Direktur Jenderal Pengelolaan Sampah, Limbah dan Bahan Beracun (B3), Rosa Vivien Ratnawati, mengatakan proyeksi volume sampah rumah tangga dan sejenis sampah rumah tangga pada 2018 mencapai 66, 5 juta ton. Artinya, menurut Vivien, setiap orang menghasilkan 0,7 kg sampah per hari.
Bayangkan, betapa besar beban persampahan nasional.
Pada saat yang sama, kita masih mengalami masalah besar yakni infrastruktur pengolahan sampah belumlah memadai.
Masih menurut Vivien, untuk membangun Tempat Pembuangan Akhir (TPA) sampah yang bagus membutuhkan biaya sekitar 125 ribu per ton sampah.
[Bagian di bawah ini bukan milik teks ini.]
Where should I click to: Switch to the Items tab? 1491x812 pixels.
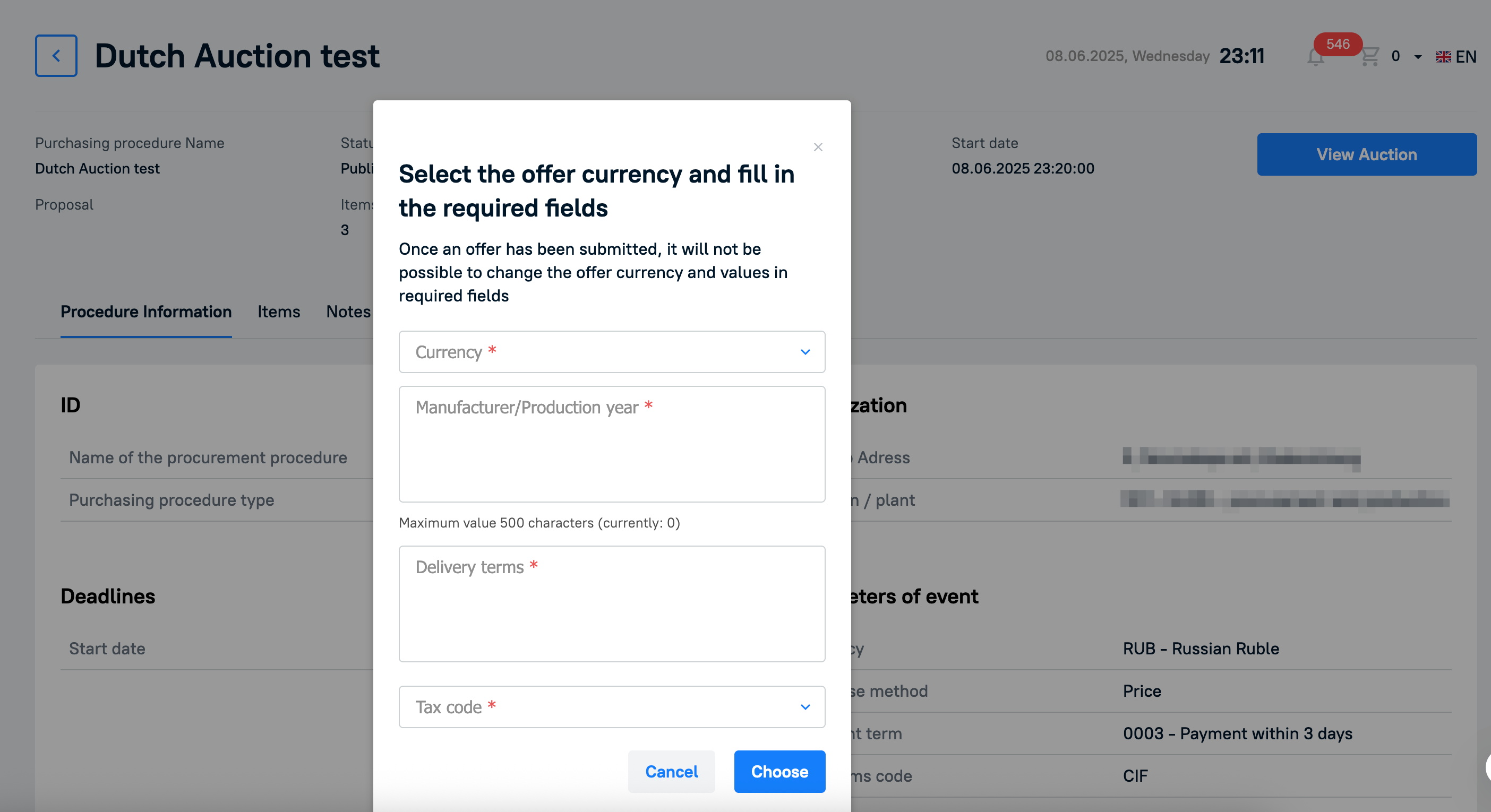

Faktanya, pemerintah daerah umumnya hanya menyiapkan anggaran sebesar 30 juta. Tidak heran bila tidak semua daerah di Indonesia memiliki TPA dengan standar pemilahan dan pengolahan sampah yang representatif.
Perubahan Paradigma
Padahal permasalahan sampah tidak saja pada perihal produksi dan keterangkutannya, tetapi juga pada masalah pemilahannya.
Data BPS 2014 menunjukkan kesadaran masyarakat Indonesia dalam pemilahan sampah masih tergolong rendah. Perilaku tidak memilah sampah sebelum dibuang naik dari 76,31 persen pada 2013 menjadi 81,16 persen di 2014.
Maluku Utara adalah daerah dengan kesadaran memilah sampah terendah di Indonesia. Pada 2014, 91,82 persen rumah tangga menyatakan tidak memilah sampahnya sebelum dibuang.
Secara statistik, baru Provinsi Sulawesi Selatan yang masyarakatnya cukup tinggi dalam kesadaran memilah sampah. Sebanyak 31,88 persen rumah tangga yang sudah melakukan pemilahan sampah dan 68,11 persen belum memilah sampah.